■ **Exercise aim**
May I please have every record restated word for word, with the images left out?

■ **Material for the task**

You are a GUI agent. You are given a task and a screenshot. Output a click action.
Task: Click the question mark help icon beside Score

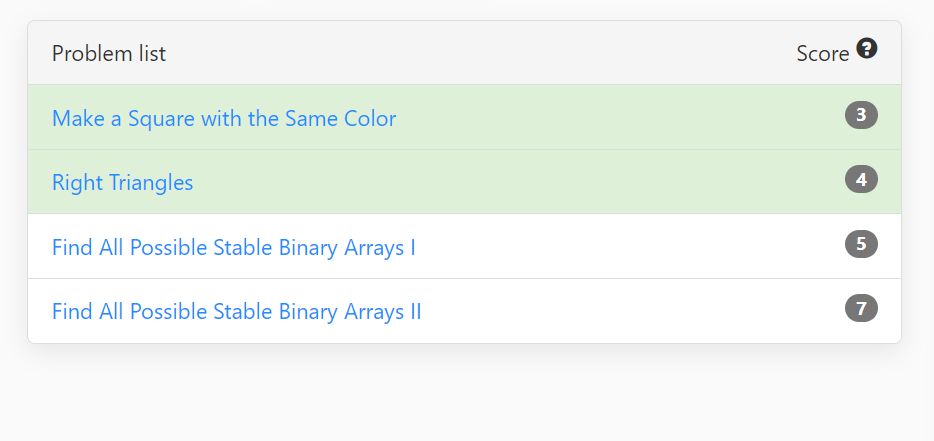pos(867,48)
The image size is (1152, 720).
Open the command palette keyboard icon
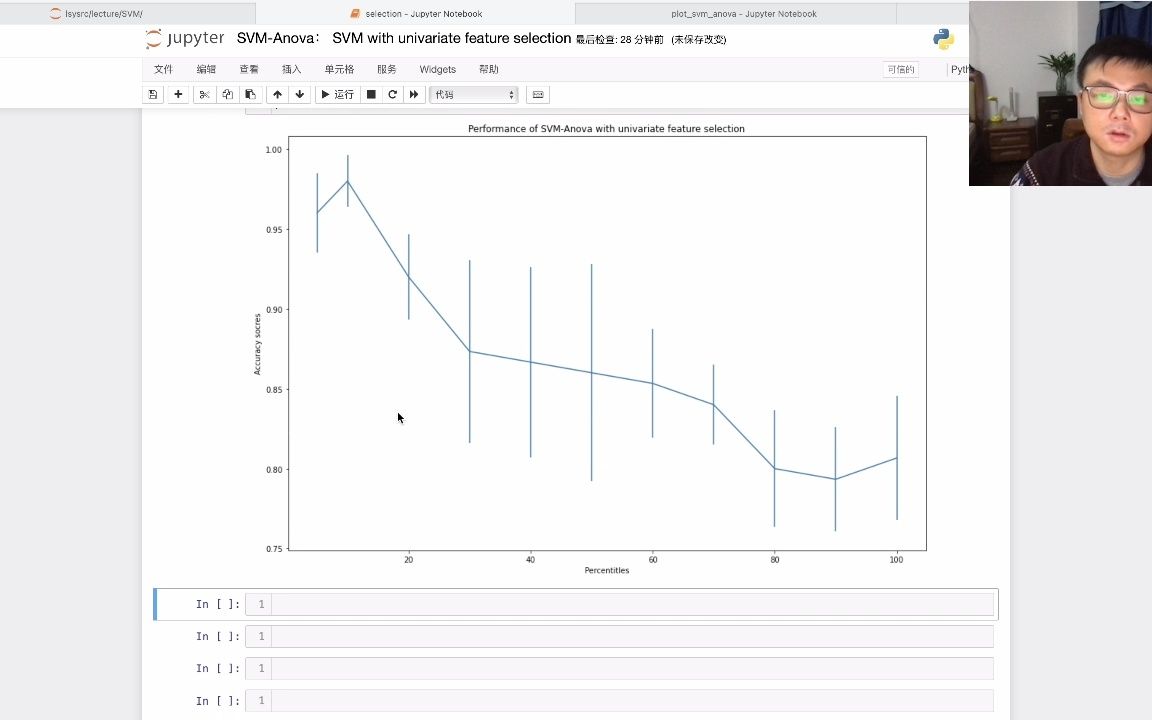click(538, 94)
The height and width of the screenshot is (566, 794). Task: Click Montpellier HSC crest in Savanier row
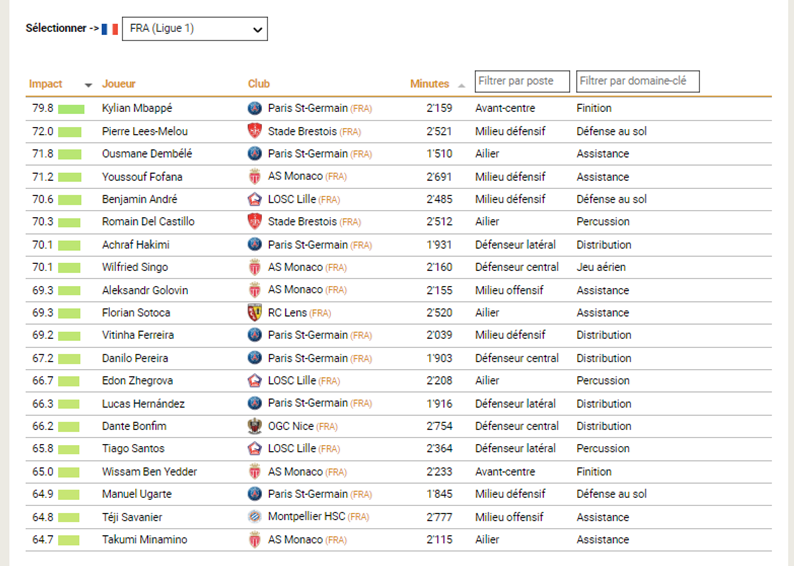[254, 517]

■ **Answer space**
You are a GUI agent. You are given a task and a screenshot. Output a click action.
Task: Click the question mark help icon beside Score

pos(867,48)
The image size is (1152, 720).
Open the command palette keyboard icon
click(538, 94)
The height and width of the screenshot is (566, 794). Task: Click Montpellier HSC crest in Savanier row
[254, 517]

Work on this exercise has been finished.